EXERCISE GOAL
What is the number of lines in the data below that contain "navigation"? Answer with that number and no other words.

GIVEN RECORDS
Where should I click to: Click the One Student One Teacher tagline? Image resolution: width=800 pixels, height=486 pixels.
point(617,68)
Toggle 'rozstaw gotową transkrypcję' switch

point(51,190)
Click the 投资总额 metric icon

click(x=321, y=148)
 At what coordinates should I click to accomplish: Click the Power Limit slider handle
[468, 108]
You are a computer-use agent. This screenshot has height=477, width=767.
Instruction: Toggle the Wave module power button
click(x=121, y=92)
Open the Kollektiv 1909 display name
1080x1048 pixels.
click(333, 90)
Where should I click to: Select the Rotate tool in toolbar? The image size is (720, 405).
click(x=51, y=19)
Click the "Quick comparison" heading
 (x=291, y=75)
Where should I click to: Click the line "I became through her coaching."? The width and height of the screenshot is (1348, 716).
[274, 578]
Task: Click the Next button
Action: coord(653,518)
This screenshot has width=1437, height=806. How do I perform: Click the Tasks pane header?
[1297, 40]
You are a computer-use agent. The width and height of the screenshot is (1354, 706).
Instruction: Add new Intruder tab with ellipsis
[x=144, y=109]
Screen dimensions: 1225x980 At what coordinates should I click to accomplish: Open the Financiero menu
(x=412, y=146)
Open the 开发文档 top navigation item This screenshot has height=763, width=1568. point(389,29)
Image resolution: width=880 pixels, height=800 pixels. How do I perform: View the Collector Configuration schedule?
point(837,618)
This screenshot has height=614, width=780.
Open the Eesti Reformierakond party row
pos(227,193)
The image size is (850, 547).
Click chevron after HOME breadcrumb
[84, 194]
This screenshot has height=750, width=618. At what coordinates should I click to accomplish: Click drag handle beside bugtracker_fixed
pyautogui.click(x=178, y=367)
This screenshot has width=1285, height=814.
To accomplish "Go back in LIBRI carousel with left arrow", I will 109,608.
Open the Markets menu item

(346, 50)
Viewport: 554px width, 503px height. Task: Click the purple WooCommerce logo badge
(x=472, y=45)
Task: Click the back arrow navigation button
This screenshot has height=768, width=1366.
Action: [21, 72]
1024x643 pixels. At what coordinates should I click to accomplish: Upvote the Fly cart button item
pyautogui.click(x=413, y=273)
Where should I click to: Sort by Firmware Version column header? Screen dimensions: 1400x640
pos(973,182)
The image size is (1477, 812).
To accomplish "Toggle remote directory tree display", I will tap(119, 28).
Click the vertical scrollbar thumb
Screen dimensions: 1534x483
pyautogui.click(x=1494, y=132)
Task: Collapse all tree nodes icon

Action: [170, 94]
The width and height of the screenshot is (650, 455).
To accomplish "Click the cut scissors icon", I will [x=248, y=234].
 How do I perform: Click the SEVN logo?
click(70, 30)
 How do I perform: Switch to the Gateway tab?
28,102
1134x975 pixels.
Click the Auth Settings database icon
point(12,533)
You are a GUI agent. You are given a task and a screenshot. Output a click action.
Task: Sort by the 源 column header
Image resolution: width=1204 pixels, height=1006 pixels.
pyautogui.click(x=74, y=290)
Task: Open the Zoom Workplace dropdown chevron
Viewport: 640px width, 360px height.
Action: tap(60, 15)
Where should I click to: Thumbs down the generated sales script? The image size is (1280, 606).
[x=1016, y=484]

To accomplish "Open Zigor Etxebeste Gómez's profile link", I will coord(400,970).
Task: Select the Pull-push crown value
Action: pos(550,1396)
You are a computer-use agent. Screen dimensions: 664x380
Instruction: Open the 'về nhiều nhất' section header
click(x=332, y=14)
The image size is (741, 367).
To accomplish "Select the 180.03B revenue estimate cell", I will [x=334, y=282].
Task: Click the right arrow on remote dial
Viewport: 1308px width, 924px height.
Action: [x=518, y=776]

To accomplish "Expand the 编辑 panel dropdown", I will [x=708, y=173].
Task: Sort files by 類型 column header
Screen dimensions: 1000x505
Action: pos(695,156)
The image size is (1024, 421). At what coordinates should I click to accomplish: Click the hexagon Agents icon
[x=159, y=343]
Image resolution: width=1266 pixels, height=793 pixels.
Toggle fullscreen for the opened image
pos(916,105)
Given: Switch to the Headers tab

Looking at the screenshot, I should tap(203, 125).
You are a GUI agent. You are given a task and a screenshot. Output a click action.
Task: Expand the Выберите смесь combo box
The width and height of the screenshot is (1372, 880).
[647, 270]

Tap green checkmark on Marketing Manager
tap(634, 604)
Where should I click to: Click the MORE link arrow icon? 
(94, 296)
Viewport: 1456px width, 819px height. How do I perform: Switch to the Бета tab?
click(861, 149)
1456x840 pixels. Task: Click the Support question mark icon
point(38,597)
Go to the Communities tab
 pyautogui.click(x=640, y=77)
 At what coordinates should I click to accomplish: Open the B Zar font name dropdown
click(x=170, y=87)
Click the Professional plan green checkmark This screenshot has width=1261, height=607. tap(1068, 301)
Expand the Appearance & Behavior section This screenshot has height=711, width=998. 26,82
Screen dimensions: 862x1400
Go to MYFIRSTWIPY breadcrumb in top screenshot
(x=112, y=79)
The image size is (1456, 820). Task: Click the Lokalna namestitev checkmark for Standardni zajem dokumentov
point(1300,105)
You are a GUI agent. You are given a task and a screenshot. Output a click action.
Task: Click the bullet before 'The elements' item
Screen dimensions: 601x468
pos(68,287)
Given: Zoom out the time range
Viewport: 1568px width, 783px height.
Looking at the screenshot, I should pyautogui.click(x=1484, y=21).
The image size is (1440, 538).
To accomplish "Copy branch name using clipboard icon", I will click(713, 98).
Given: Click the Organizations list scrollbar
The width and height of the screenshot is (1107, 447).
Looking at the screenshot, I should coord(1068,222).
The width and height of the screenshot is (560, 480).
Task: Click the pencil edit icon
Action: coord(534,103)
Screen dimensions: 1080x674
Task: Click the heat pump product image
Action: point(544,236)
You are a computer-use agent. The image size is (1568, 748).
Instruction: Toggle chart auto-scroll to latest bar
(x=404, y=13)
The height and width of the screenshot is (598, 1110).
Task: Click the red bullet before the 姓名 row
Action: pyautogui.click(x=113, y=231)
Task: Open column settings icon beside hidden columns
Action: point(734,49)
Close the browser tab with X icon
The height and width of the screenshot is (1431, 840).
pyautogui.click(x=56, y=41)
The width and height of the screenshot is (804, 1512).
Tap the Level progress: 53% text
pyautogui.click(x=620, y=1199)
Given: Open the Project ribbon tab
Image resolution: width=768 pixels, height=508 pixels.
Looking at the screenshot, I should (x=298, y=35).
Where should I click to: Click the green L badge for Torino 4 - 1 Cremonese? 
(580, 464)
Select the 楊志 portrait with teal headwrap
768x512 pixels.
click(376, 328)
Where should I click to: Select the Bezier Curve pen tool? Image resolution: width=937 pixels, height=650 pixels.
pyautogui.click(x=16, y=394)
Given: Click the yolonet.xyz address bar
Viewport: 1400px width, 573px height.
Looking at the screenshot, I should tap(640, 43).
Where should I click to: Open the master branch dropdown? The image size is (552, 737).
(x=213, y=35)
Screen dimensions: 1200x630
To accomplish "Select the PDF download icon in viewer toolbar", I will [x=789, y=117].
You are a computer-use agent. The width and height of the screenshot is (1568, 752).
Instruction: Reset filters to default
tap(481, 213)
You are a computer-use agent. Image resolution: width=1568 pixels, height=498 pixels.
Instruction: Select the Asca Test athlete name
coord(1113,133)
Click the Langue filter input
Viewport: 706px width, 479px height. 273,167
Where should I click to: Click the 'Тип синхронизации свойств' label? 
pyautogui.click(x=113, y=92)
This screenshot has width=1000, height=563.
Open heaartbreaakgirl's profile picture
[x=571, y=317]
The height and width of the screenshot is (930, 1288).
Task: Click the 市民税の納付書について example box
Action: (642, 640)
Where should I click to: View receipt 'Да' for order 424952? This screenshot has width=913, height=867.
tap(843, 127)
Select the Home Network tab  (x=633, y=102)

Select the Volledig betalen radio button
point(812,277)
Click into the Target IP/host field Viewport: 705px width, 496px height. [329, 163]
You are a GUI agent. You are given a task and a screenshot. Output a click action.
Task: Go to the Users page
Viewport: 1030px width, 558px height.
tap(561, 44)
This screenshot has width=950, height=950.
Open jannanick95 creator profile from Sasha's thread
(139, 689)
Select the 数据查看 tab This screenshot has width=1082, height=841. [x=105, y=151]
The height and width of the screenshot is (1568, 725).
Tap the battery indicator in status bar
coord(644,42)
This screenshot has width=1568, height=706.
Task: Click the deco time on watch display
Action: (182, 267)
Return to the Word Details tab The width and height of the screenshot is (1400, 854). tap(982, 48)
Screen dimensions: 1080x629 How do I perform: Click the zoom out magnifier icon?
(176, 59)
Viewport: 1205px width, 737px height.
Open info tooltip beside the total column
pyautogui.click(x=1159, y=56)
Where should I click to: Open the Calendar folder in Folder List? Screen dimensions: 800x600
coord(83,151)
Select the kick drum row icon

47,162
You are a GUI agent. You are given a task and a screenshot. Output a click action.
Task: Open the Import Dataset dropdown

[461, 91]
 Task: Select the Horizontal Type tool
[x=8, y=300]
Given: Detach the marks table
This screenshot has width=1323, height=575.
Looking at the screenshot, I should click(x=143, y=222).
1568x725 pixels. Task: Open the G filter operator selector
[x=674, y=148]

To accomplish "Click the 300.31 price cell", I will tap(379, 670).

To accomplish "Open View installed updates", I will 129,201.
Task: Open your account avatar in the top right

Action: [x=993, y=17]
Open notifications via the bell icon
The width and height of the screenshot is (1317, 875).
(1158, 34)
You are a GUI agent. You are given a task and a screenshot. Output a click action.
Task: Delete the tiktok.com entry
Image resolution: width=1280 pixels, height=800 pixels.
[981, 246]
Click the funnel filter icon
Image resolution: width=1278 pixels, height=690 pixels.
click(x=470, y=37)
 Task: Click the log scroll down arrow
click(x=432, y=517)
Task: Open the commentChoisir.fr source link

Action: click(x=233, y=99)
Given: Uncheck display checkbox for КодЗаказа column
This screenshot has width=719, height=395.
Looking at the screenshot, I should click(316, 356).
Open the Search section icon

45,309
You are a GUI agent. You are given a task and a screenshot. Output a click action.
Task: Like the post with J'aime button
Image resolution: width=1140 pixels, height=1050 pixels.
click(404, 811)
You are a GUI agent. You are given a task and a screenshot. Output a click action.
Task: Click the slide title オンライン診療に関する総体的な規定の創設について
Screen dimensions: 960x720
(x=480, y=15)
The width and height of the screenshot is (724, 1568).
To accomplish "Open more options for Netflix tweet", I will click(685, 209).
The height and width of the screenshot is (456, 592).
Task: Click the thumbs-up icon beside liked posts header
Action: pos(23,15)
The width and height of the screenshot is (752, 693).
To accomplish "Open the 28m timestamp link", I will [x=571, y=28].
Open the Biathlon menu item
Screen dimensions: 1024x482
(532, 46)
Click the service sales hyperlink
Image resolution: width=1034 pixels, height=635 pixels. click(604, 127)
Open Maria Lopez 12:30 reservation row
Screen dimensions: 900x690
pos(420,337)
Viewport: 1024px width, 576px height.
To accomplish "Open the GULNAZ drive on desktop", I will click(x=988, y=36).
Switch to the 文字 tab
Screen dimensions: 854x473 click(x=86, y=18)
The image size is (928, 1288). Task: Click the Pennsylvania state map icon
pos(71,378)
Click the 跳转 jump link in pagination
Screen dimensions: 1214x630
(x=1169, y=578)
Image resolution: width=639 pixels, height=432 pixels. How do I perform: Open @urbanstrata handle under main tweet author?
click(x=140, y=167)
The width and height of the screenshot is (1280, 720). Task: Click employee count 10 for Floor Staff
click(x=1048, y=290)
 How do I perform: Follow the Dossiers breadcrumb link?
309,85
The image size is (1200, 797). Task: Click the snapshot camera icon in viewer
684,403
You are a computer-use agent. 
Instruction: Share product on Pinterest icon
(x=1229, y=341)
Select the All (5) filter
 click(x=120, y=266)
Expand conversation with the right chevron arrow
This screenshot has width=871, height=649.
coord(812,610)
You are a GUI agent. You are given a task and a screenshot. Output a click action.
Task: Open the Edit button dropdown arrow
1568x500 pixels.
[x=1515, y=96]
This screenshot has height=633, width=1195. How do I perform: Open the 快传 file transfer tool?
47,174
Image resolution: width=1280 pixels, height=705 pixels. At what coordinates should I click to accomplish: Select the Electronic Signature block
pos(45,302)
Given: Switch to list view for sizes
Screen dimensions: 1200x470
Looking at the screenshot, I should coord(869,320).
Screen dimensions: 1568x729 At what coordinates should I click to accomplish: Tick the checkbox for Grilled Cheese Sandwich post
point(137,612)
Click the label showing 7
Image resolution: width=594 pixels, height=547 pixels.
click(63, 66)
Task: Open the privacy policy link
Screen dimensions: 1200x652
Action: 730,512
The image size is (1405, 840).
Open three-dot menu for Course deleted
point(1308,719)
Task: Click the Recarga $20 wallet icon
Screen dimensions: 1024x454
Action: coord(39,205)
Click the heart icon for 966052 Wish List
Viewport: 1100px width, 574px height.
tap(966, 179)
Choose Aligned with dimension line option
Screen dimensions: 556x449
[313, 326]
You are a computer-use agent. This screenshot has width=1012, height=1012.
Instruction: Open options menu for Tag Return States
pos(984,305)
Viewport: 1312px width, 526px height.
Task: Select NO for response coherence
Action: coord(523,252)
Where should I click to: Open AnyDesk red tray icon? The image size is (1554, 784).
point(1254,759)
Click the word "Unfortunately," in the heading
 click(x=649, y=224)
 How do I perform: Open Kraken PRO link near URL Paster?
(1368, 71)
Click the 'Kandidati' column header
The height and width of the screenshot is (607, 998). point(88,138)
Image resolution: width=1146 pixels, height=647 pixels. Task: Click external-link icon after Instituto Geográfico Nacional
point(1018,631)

ANSWER BELOW
2